Goldman with the note. This is a day old so many of metrics have deteriorated. The MBFund is nicely positioned to buy if this gets nasty:
Omicron drives sharp decline in Risk Appetite
Last week newsflow around the Omicron COVID-19 variant weighed on risky assets, overshadowing generally positive macro data on both sides of the Atlantic (European flash PMIs and US consumer sentiment rebounded more than expected). The ‘risk off’ at the end of the week was very sharp, likely exacerbated by positioning and illiquidity around the Thanksgiving holiday – Friday was one of the days with the largest number of assets recording a >2SD move since the late 1990s (Exhibit 1). Dissecting the price reaction of a number of pro-cyclical assets Friday reveals a large COVID-19 growth sell-off (Exhibit 2): Re-opening trades such as Airlines and the GS Recovery vs. Stay at Home Baskets were among the worst-performing assets in SD terms. Credit spreads, which have been relatively resilient to equity volatility for most of this year, have widened sharply. The Dollar has been the least correlated to risky assets, although it weakened vs. the Euro.

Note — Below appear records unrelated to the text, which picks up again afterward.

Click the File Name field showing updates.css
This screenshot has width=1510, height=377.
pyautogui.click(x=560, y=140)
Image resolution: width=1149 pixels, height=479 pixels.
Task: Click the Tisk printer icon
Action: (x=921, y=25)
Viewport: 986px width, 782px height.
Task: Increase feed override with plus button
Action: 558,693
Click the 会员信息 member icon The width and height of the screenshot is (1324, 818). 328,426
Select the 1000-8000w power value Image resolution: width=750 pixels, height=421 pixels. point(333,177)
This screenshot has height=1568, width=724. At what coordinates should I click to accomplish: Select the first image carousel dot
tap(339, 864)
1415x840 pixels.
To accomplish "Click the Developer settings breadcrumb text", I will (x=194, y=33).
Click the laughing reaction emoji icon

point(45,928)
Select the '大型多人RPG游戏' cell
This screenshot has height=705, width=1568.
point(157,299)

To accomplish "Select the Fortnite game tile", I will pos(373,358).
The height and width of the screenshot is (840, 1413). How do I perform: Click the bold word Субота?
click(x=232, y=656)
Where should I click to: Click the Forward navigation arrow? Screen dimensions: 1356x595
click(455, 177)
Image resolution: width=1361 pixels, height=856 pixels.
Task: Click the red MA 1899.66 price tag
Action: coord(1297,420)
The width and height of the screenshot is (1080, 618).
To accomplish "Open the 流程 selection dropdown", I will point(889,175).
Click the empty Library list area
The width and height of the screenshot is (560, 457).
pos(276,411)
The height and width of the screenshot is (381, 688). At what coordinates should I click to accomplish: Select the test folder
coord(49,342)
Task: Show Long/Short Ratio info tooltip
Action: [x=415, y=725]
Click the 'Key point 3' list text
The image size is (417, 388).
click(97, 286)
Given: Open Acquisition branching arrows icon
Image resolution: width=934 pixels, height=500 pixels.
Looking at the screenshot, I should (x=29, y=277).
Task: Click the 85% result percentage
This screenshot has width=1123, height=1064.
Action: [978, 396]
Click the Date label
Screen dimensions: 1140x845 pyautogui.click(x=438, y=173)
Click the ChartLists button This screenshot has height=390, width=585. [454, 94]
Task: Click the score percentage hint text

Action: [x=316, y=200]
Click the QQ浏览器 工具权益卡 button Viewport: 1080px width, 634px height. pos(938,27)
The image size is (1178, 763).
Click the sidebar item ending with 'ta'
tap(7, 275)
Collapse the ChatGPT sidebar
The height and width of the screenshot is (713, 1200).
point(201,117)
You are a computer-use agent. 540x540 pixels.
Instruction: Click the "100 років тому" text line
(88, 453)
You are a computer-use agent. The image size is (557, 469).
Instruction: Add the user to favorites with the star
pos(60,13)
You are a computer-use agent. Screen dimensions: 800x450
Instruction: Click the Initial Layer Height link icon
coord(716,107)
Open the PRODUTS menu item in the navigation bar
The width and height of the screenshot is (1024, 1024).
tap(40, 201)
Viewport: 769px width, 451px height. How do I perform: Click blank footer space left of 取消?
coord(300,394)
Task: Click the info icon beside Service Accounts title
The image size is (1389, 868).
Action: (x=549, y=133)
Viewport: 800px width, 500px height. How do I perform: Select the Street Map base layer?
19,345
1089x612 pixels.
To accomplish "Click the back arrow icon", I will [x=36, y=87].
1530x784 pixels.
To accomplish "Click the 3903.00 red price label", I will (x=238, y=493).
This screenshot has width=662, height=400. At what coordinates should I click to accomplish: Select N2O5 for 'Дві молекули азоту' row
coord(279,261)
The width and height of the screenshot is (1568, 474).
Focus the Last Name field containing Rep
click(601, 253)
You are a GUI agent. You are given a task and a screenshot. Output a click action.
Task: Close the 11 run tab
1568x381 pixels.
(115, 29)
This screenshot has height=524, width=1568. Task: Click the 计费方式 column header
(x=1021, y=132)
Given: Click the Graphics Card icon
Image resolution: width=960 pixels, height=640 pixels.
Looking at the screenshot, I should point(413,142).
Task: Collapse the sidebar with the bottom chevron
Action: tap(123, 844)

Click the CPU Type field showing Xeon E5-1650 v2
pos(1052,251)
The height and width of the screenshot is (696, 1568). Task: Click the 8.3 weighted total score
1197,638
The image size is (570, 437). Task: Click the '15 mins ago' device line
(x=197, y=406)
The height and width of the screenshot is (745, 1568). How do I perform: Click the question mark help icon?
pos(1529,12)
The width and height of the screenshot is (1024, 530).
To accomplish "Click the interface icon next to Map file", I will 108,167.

Given the speed of the growth re-pricing, our Risk Appetite Indicator (RAI) fell sharply into negative territory on Friday due to worsening growth sentiment (RAI PC1) (Exhibit 3).
Looking at the RAI subcomponents by asset class shows that a sharp rise in equity volatility and widening credit spreads, after a period of low volatility, drove most of the RAI decline. A more negative RAI usually suggests a better asymmetry to add procyclical risk. From current levels around -1, the signal, if not supported by a better, less uncertain macro backdrop, is not that strong yet. Hit ratios for positive S&P 500 returns tend to increase as the RAI approaches -1.5 (Exhibit 4).
Growth uncertainty might linger near term, and it comes at a time when investors have to digest high and sticky inflation and monetary policy tightening. Our economists have estimated a downside scenario in which global growth in Q1 could slow to a 2% quarter-on-quarter annual rate, 2½pp below our current forecast, and would accelerate in the summer above our current forecasts. A continued ‘risk off’ in the near term should create better asymmetry to add risk – support could come from relief around the severity of Omicron or if central banks turn less hawkish. While the VIX spiked above 28 on Friday from low levels, it has started to decline today and did not increase much further out, suggesting markets are not extrapolating current volatility (Exhibit 5). To hedge correction risk in the near term, we like put spreads or payer spreads in credit – credit volatility appears attractive vs equity, especially as credit has become more volatile (Exhibit 6).